La luz de su tienda se apagó a principios de diciembre pero ya para entonces había echado la persiana un segundo local a solo unos metros. El veterano hostelero Juan Luis Zaratiegui Luzuriaga intentó sacar adelante el restaurante La Aljama, ya con sucesivas aperturas y cierres en su trayectoria, pero duró poco más de medio año, de abril a finales de octubre. “El Camino está muy bien, un activo, pero no suficiente para dinamizar una zona y hacernos creer lo contrario es todo humo, así que nos engañen más con el tema del turismo olvidando las empresas en esta zona. Una gran parte se instala en el albergue, se hacen la compra en un supermercado, se preparan la cena y poco más gastan. Piensas que es un cliente con mucho potencial y luego no resulta así”.

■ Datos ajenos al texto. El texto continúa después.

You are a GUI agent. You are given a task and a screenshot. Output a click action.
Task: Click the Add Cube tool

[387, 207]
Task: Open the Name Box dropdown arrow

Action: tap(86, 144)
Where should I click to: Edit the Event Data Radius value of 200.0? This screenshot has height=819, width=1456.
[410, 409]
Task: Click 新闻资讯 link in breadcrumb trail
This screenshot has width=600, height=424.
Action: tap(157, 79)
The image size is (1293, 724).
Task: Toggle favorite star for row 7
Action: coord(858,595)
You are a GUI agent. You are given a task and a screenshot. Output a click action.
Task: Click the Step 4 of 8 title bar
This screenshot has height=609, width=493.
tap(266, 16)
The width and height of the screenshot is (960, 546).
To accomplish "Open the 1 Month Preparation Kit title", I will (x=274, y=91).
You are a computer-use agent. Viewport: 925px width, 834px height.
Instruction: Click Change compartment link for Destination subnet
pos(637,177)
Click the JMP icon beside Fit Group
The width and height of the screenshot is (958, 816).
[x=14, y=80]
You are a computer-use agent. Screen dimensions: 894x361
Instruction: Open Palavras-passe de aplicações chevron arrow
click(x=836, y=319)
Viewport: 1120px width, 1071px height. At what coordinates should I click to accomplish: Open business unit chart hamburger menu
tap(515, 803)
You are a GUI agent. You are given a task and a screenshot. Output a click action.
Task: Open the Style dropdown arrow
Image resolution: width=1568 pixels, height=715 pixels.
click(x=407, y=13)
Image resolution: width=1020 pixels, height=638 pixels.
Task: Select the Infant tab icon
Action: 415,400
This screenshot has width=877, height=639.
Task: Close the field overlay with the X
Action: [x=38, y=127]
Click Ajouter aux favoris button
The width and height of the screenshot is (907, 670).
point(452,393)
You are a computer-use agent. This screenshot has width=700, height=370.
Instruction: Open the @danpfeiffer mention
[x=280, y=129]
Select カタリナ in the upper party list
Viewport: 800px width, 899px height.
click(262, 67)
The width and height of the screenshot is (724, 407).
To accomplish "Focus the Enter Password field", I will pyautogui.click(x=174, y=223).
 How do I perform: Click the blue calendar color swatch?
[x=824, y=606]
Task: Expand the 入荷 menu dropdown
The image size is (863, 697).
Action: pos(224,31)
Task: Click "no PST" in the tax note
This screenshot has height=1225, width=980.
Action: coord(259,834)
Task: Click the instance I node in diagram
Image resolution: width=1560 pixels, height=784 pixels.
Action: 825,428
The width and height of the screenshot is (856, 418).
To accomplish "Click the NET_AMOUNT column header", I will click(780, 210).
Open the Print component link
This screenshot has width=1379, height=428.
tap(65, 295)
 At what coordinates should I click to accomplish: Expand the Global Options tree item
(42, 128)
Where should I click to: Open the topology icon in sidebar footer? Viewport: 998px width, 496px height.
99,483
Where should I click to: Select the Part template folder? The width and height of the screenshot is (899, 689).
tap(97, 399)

Los meses en la calle la Rúa le han dejado claro que el pico estival de las peregrinaciones no proporciona margen suficiente para el resto del año. “De esos 30.000 que han pasado, yo habré dado unos 4.600 menús de peregrinos a un precio de 11 euros. La gente se iba contenta, pero los números no nos proporcionaron ese colchón que hubiéramos necesitado para el invierno”, señala.

CERRADO HASTA PRIMAVERA

En el otro extremo de la misma calle, en el número 33 que se alza frente al albergue, hay un tercer local cerrado aunque esta vez con carácter estacional. Su propietario, el estellés Carlos Casas Napal, abrió en mayo un negocio con cafetería, una parte de alimentación y venta de pan. Cerró en el ecuador de noviembre y se prepara para retomar la actividad a mediados del próximo marzo. Muy contento, con la acogida no solo de los peregrinos sino también de vecinos de Estella que acudían a su local, no bastó sin embargo para mantenerlo operativo todo el año.

Al menos en ese primer balance y a la espera de lo que le depare su segunda temporada para contar con una visión más completa. “A partir del Pilar, el peregrino desaparece y, sin eso, el invierno no sale aunque fueron meses en los que estuve encantado y trabajé muy bien. Llegamos a estar cinco para cubrir todas las horas posibles del día, desde las seis de la mañana hasta las 11 de la noche y la madrugada en fines de semana”, explica. Pese a que en su caso no hay por medio alquiler porque se trata de un local de su propiedad, coincide con otros compañeros de zona en que no “es oro todo lo que reluce” ni lo que el peregrino gasta resulta suficiente como fuente de ingresos.